Saved data entries
********************

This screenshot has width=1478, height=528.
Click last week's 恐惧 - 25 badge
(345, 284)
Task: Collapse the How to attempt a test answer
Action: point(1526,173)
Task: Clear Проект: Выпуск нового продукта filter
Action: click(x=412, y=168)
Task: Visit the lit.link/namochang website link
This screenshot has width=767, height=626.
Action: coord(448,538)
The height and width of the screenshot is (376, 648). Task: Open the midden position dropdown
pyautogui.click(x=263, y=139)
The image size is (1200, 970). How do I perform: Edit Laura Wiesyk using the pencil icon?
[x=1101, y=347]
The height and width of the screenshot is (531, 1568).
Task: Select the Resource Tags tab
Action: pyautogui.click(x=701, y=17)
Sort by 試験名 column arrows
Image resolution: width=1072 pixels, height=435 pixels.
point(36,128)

********************

- **Problem description**
Every line above needs to be retyped exactly.

- **Output for this exercise**
This screenshot has width=1478, height=528.
Click last week's 恐惧 - 25 badge
(345, 284)
Task: Collapse the How to attempt a test answer
Action: point(1526,173)
Task: Clear Проект: Выпуск нового продукта filter
Action: click(x=412, y=168)
Task: Visit the lit.link/namochang website link
This screenshot has width=767, height=626.
Action: coord(448,538)
The height and width of the screenshot is (376, 648). Task: Open the midden position dropdown
pyautogui.click(x=263, y=139)
The image size is (1200, 970). How do I perform: Edit Laura Wiesyk using the pencil icon?
[x=1101, y=347]
The height and width of the screenshot is (531, 1568).
Task: Select the Resource Tags tab
Action: pyautogui.click(x=701, y=17)
Sort by 試験名 column arrows
Image resolution: width=1072 pixels, height=435 pixels.
point(36,128)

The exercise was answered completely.